Objetivo 1 -
No texto sobre Keith Kellogg, em que cidade ele disse que a Europa não teria lugar nas futuras negociações de paz sobre a Ucrânia?
Objetivo 2 -
Diga se cada afirmação abaixo está de acordo com o texto sobre Keith Kellogg, respondendo sim ou não e citando as palavras do texto que decidem a questão.
(a) Kellogg se identifica com a "escola do realismo".
(b) Para Kellogg, Washington teria o papel de mediador nas negociações.
(c) Segundo Kellogg, os europeus não poderiam sugerir propostas.
Objetivo 3 -
Liste todas as pessoas citadas pelo nome no texto sobre Keith Kellogg.

::: Texto :::

O “realismo” de Keith Kellogg e Pete Hegseth

Essa percepção da atual presidência se estende, como esperado, a seus colaboradores, como o general aposentado Keith Kellogg, enviado especial de Trump para resolver o conflito na Ucrânia. Kellogg disse em Munique que a Europa não teria lugar em futuras negociações de paz sobre a Ucrânia, pois elas são um fórum tripartite no qual Washington é o “mediador”.

Ele justificou esta afirmação em nome da “escola do realismo”, com a qual se identifica. Os europeus não poderiam, portanto, reclamar de não terem sido convidados para a mesa de negociações, embora pudessem sugerir propostas, incluindo garantias de segurança para a Ucrânia quando a guerra terminasse.

::: Linhas de dados :::

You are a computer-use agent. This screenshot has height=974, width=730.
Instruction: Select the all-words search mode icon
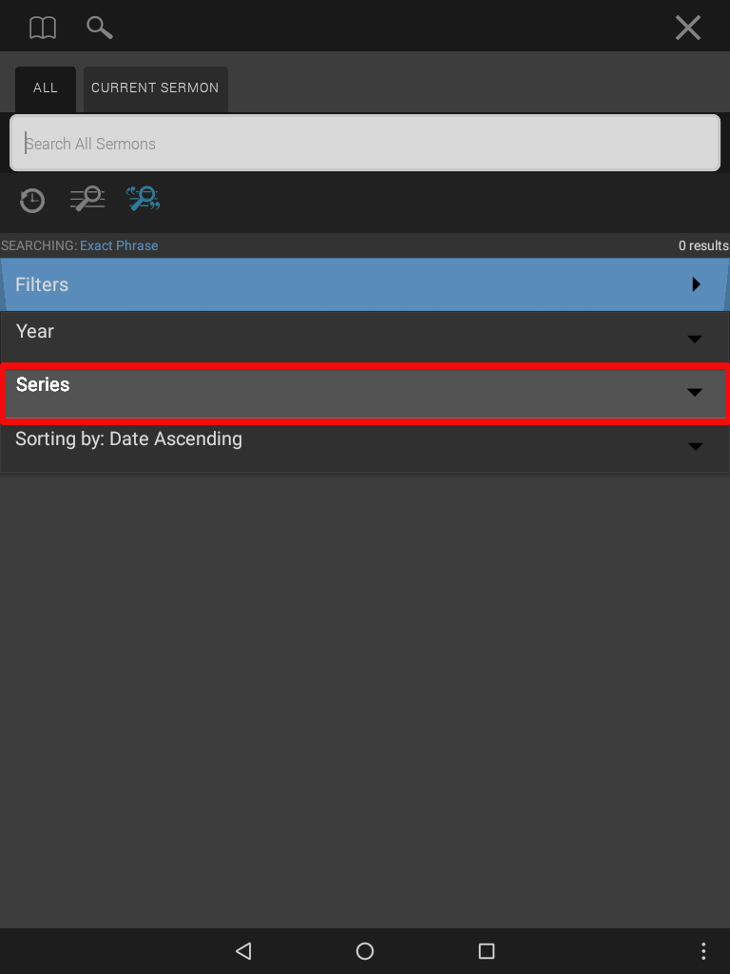point(87,199)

:::

Resposta esperada 1 -
Em Munique.

Resposta esperada 2 -
(a) Sim: "Ele justificou esta afirmação em nome da “escola do realismo”, com a qual se identifica."
(b) Sim: "elas são um fórum tripartite no qual Washington é o “mediador”"
(c) Não: "embora pudessem sugerir propostas, incluindo garantias de segurança para a Ucrânia quando a guerra terminasse"

Resposta esperada 3 -
Keith Kellogg, Pete Hegseth, Trump